Al centro della vicenda un console inglese a Firenze rimasto prematuramente vedovo con due figli a carico, di cui trascura il primo, in realtà molto bisognoso delle sue attenzioni e del suo affetto, e vizia un po’ troppo il secondo, una piccola peste capace di combinare solo guai a catena, anche se il padre tende a prendersela, puntualmente, con il primogenito. Una delle migliori qualità del film è quella di aver posto al centro della scena due bambini credibili, osservati dall’occhio della cinepresa nei loro rituali quotidiani, nei loro giochi, ma per quanto riguarda Andrea anche nel suo disperato tentativo di stabilire una comunicazione autentica col padre, tentativo destinato continuamente a fallire, tranne nel tragico finale. La figura del padre, dal canto suo, funziona perché non è mai caratterizzata come un classico “cattivo”, ma semplicemente come un uomo sofferente per la morte della moglie che si trova impreparato a gestire la responsabilità di crescere da solo due figli e commette una serie di errori, più per superficialità che per cattiveria.
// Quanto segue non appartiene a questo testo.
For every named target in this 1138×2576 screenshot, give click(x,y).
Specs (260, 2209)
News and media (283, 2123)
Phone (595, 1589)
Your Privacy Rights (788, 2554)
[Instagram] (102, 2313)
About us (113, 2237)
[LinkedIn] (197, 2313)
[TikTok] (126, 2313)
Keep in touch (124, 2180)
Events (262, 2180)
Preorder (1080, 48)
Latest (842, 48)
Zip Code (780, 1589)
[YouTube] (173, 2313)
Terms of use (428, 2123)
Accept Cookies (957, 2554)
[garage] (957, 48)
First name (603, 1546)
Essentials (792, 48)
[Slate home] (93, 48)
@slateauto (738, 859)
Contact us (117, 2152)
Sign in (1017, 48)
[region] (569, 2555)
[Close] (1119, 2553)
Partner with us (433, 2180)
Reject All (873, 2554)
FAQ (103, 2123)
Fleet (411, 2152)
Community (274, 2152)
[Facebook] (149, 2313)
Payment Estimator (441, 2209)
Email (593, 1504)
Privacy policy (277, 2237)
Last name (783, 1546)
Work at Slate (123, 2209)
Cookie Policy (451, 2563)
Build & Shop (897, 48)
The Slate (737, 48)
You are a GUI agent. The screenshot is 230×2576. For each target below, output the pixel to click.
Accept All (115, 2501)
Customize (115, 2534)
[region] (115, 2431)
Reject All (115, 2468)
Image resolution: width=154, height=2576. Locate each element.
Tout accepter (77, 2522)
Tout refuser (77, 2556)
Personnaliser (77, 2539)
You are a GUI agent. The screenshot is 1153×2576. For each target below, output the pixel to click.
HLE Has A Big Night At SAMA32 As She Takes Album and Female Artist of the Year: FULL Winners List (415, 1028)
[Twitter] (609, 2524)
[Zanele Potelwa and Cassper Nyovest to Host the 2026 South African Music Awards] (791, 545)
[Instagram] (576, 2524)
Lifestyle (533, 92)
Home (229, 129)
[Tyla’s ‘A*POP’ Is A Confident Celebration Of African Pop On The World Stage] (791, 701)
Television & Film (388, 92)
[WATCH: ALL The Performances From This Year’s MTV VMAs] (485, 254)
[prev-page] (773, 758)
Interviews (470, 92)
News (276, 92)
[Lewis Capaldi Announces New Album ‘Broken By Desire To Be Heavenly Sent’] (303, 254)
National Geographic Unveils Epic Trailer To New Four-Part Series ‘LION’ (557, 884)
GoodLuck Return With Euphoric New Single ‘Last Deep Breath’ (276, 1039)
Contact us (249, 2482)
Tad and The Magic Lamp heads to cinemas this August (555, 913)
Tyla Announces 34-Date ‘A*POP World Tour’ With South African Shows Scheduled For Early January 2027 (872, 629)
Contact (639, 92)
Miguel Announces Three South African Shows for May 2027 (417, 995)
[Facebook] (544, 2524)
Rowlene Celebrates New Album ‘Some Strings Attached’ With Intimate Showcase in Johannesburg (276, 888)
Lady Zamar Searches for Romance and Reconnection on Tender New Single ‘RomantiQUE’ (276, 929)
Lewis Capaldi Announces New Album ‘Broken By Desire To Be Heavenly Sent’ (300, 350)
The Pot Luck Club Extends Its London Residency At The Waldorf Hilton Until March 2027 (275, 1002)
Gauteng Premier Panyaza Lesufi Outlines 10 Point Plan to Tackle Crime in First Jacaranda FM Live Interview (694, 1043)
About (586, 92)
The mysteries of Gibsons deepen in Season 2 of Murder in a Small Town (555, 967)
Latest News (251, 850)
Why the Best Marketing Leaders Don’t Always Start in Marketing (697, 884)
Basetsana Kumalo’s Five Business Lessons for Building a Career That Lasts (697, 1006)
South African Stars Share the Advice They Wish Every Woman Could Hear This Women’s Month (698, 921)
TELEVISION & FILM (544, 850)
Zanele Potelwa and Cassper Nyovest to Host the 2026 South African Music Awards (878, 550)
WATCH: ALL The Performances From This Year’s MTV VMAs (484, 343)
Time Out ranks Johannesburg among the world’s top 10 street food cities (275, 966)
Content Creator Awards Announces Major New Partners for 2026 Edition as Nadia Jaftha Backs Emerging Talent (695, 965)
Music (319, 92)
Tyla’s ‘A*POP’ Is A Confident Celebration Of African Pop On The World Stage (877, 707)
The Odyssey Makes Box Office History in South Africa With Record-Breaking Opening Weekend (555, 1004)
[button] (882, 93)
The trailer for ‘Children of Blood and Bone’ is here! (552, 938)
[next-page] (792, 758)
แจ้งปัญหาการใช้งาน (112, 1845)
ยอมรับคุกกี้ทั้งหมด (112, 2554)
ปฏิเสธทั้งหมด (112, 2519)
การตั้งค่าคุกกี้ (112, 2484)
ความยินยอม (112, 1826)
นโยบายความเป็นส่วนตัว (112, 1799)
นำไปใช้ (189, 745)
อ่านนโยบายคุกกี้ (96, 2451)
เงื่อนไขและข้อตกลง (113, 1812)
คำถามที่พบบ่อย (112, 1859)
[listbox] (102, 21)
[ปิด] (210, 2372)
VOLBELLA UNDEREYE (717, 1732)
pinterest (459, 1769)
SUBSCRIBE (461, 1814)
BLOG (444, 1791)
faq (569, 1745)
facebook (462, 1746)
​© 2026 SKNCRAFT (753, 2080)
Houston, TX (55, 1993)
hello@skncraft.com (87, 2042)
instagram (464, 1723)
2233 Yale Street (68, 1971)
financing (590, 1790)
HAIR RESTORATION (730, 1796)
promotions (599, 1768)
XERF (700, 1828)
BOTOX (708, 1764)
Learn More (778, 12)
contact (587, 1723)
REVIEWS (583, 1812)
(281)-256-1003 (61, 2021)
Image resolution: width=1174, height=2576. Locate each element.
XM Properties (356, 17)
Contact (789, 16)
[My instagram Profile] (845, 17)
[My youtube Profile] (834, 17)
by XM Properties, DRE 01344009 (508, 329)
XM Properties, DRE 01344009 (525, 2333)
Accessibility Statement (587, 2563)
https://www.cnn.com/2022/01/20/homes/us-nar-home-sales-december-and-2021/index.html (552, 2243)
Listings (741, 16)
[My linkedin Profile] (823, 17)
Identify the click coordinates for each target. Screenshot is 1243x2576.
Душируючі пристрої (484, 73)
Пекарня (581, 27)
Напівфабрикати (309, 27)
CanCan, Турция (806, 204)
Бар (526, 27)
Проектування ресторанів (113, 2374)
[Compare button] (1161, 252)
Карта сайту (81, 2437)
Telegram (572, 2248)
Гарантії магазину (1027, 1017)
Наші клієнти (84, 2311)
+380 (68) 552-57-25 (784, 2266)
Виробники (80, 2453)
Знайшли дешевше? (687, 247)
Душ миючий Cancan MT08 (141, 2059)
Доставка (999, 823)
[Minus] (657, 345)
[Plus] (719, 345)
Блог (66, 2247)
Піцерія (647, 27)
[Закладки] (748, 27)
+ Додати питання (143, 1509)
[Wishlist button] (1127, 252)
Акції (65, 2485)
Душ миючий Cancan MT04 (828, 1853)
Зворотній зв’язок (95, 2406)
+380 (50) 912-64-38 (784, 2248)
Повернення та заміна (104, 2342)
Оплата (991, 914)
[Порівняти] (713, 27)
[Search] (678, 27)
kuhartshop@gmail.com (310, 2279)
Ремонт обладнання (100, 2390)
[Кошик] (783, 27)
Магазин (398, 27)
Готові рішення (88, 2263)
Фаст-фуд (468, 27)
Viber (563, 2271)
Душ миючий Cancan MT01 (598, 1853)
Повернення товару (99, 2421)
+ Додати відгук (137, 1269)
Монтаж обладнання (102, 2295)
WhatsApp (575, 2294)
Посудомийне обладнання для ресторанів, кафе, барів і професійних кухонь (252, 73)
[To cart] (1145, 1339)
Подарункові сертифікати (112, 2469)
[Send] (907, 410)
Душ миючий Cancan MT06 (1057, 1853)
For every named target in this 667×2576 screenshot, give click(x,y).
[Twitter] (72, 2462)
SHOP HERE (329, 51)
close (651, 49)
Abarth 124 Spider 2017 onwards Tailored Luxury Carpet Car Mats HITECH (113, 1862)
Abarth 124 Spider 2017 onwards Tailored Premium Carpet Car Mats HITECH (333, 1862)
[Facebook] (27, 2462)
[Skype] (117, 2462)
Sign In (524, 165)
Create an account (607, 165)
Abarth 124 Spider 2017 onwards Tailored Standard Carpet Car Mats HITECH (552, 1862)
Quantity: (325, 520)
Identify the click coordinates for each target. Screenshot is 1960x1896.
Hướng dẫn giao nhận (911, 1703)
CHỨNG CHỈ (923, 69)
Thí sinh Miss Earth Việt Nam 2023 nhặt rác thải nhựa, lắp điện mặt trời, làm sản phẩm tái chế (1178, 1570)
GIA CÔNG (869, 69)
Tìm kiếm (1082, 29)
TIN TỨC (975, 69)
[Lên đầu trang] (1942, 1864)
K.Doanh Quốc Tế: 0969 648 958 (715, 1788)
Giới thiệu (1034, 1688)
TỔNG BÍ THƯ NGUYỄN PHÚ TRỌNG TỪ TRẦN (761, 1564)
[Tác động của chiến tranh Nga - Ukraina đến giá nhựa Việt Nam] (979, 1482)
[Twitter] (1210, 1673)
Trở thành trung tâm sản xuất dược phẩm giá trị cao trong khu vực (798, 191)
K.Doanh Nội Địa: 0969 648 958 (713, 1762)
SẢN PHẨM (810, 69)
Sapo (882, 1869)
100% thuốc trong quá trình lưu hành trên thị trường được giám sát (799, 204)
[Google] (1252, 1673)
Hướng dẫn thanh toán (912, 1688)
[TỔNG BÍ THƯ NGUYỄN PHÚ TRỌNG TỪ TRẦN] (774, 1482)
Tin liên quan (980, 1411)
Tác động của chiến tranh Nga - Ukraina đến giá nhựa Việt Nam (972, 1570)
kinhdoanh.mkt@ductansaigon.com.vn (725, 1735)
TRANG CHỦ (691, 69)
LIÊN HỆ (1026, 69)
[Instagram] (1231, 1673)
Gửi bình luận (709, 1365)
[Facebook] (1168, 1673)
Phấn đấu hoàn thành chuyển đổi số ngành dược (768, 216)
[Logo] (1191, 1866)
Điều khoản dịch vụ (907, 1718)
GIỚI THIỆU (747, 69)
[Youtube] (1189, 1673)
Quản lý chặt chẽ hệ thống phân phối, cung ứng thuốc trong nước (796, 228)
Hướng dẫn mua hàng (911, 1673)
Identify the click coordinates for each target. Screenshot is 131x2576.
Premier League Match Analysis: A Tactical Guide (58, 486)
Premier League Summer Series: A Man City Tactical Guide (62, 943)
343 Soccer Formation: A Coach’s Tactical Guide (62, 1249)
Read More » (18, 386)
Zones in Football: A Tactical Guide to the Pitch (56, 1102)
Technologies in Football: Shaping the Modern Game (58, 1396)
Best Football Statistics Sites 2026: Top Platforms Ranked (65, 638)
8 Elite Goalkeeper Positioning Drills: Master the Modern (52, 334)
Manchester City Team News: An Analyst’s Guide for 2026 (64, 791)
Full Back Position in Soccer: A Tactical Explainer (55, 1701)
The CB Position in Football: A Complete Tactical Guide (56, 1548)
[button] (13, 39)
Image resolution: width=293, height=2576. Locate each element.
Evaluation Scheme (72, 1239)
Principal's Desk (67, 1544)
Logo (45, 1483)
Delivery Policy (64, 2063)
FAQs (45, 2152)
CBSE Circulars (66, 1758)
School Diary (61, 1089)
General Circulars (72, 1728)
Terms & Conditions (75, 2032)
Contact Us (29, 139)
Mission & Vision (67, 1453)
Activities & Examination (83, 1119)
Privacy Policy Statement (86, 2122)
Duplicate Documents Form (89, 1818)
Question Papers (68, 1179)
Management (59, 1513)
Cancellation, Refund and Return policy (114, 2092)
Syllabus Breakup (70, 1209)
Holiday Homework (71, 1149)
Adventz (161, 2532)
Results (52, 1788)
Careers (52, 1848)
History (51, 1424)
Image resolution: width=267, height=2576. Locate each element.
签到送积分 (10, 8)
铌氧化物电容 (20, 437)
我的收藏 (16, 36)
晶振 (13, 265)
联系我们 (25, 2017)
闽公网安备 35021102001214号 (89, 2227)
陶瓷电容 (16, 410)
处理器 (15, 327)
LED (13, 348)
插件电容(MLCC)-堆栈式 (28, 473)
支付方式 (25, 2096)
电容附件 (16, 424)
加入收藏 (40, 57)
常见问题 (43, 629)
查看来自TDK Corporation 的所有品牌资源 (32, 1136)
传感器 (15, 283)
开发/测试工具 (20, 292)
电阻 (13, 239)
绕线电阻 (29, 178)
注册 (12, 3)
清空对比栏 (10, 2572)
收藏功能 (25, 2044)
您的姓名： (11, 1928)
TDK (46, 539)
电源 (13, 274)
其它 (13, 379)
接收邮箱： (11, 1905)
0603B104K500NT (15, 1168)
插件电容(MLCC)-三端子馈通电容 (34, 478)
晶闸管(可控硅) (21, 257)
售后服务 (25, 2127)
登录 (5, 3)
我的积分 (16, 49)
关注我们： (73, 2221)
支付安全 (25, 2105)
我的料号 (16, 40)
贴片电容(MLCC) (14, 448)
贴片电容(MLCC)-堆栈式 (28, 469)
Il contributo degli attori risulta importante, così come l’attenta direzione del regista: Anthony Quayle è assai misurato e convincente nel ruolo del console, i due bambini sono bravi, in particolare Stefano Colagrande nel ruolo di Andrea, un’interpretazione sensibile e ricca di sfumature da annoverare fra le migliori interpretazioni di un attore bambino del cinema italiano (in seguito Colagrande ha abbandonato completamente lo schermo per dedicarsi alla professione di medico).
Certo, soprattutto nell’ultima parte è inevitabile che lo spettatore si sciolga in lacrime, ma mi sembra che Comencini abbia sempre rispettato i limiti del buon gusto e della sensibilità di un autentico “cinema popolare” che oggi non esiste più; rispetto ad altri film analoghi di quegli anni che puntarono sul patetismo come “Love story”, “Incompreso” ne esce vincente. Da menzionare la fotografia di Armando Nannuzzi vincitrice di un Nastro d’Argento e la colonna sonora di Fiorenzo Carpi, con un ricorrente tema musicale impregnato di malinconia che contribuisce molto all’atmosfera piuttosto triste di diverse sequenze; per contrasto, però, la scena della gita in bicicletta a Firenze per comprare il regalo di compleanno al padre è commentata da una musica molto allegra e vivace, sempre perfettamente funzionale.
Insieme a “Le avventure di Pinocchio” resta il più bel film sull’infanzia del regista, bravo quasi come Truffaut a descriverci gioie e dolori di quel periodo fondamentale della vita di una persona.